— start of Material provided —

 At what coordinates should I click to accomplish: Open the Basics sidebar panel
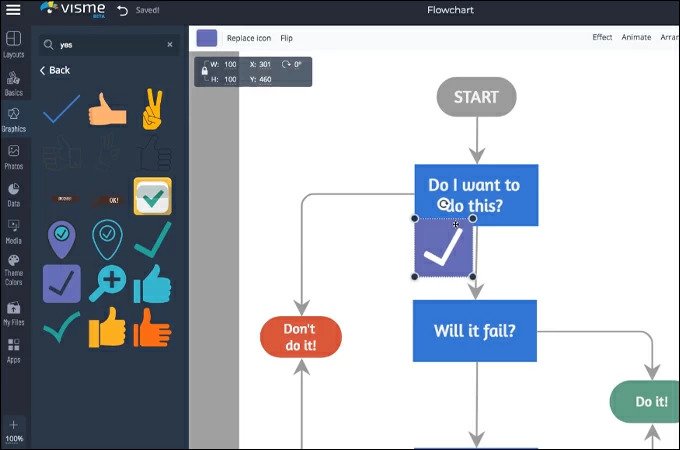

— end of Material provided —
— start of Material provided —

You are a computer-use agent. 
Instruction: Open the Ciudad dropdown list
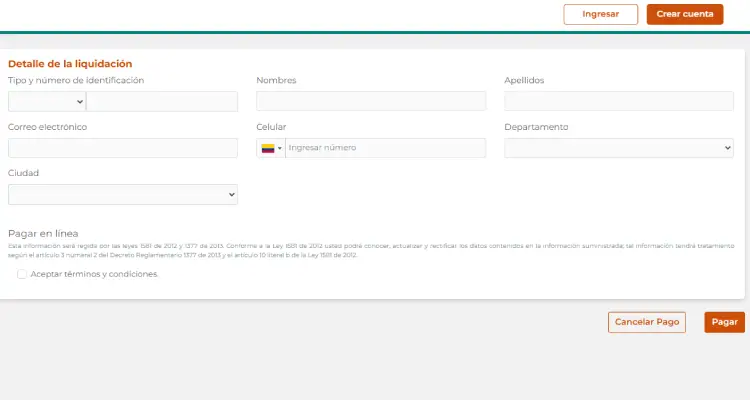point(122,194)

— end of Material provided —
— start of Material provided —

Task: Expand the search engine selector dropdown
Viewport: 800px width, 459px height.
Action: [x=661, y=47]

— end of Material provided —

◆ The problem ◆
Print the records from the line containing "You are a computer-use agent." through the line containing "point(122,194)", including both of those lines, and leave the pictures out.

◆ Result below ◆
You are a computer-use agent. 
Instruction: Open the Ciudad dropdown list
point(122,194)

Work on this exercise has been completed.